- GitHub users are getting fed up of how much they’re being forced to use Copilot
- Two of the most popular discussions this year were about this
- Microsoft says GitHub Copilot users are growing in number
Despite generative AI’s stronghold in the developer community, where it’s been proven to boost productivity and increase output (albeit at the cost of quality, per multiple reports), many GitHub users want to actively avoid it.
The Register found that among the most popular GitHub discussions over the past year were two relating to blocking Copilot from generating issues/pull requests, and an inability to disable Copilot code reviews – neither of which have been resolved.

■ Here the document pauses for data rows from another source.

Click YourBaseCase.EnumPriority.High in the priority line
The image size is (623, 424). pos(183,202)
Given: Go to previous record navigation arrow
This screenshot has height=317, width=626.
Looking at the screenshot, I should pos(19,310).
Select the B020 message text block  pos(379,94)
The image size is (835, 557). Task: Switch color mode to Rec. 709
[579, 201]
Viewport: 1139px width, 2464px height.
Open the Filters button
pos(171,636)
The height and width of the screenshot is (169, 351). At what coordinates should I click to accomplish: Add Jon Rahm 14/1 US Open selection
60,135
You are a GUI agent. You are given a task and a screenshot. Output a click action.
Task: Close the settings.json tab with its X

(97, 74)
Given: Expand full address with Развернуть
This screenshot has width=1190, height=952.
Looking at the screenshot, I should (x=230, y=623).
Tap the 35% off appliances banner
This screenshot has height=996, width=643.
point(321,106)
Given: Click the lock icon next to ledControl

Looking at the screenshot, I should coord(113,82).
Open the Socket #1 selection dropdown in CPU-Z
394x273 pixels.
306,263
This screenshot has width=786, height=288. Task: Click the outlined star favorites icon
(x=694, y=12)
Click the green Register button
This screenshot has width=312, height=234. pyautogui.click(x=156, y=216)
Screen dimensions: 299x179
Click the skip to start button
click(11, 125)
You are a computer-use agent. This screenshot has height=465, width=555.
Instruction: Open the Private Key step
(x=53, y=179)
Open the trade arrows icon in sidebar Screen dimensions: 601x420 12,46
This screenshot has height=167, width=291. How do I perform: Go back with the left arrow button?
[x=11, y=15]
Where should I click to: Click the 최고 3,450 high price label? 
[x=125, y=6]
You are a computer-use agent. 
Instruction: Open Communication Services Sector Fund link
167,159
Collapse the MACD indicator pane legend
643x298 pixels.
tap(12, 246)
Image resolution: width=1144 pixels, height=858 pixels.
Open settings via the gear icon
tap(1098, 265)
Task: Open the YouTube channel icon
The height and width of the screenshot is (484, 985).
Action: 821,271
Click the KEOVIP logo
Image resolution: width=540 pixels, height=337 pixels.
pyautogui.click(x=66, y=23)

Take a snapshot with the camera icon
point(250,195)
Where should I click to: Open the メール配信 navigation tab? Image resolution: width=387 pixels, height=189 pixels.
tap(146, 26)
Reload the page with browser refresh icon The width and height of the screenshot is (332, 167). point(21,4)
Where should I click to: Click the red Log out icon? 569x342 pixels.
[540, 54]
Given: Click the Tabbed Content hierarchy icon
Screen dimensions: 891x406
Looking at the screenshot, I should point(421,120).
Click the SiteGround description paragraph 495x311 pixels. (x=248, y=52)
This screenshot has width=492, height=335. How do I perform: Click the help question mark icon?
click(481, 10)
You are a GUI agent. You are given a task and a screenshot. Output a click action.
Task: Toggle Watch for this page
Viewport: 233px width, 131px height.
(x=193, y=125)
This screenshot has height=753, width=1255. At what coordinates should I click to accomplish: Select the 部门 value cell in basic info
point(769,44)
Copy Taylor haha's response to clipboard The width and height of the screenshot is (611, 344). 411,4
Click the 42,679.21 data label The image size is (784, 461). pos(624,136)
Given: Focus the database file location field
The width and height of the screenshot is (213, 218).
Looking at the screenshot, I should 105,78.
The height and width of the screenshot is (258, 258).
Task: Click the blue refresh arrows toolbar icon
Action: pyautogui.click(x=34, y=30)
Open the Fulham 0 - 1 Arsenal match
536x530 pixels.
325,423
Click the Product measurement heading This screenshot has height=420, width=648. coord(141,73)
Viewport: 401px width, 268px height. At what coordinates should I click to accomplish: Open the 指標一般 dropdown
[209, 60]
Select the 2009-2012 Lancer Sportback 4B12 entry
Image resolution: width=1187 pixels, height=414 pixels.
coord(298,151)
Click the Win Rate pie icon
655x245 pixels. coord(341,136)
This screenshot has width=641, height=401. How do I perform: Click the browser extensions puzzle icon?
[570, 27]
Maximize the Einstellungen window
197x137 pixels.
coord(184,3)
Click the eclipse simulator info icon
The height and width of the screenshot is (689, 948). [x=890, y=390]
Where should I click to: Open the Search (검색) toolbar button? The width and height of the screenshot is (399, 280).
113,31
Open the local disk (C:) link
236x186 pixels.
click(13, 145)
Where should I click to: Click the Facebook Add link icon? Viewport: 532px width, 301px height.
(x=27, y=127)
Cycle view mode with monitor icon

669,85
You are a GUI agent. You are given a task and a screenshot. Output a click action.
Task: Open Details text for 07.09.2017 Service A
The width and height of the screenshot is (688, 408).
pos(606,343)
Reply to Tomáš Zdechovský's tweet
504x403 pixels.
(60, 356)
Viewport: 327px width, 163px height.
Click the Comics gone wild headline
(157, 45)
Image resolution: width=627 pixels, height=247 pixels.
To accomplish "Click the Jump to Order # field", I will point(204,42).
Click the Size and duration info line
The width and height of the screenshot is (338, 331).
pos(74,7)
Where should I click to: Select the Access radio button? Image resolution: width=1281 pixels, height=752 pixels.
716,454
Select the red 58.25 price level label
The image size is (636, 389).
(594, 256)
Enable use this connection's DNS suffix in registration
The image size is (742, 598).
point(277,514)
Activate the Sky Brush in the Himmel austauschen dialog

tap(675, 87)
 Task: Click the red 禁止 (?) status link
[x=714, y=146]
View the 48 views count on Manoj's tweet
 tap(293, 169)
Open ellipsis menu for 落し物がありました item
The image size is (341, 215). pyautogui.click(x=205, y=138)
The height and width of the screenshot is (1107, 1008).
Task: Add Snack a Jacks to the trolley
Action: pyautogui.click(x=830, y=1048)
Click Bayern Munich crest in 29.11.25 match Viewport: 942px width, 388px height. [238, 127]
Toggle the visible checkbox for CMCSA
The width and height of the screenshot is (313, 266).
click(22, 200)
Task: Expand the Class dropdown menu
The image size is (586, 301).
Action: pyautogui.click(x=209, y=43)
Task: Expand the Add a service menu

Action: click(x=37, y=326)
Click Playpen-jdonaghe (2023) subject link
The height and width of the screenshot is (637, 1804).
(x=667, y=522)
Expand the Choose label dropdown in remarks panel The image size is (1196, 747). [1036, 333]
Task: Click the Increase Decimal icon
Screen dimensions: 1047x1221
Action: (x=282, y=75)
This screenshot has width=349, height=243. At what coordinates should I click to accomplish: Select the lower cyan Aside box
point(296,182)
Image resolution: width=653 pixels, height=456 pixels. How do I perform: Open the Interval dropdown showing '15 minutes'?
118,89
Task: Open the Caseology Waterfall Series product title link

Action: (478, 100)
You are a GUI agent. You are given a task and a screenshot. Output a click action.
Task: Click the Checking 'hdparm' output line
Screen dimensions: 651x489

Users are seemingly unhappy about GitHub Copilot’s intrusiveness, including how it trains on user code without consent.
GitHub users don’t actually want Copilot
One discussion author, Andi McClure, has repeatedly filed requests to remove or block Copilot features in GitHub and VS Code, but has so far been unsuccessful. McClure notes that community support against Copilot has grown in the past six months.
Despite this, the Microsoft-owned platform seems intent on pushing more and more GenAI features on users. Microsoft CEO Satya Nadella recently revealed Copilot now has 20 million users, noting a 75% quarterly increase in enterprise adoption.
Nadella also noted Microsoft’s “family of Copilot apps has surpassed 100 million active users.” Nine in 10 Fortune 100 companies are said to be GitHub Copilot users, but developers themselves don’t seem too enthused.
Developers are worried about AI-generated “slop” that requires heavy reviewing, its use of copyrighted code without attribution, its accuracy and correctness, and also the ethics surrounding its effects of the community.
“Although Microsoft’s been forcing the Copilot ‘asks’ into more and more places in the interface for a while, sometime this year they hit an inflection point where mass numbers of people don’t feel like ignoring it anymore, where before they could shrug and ignore it or find the off switch,” McClure told The Register.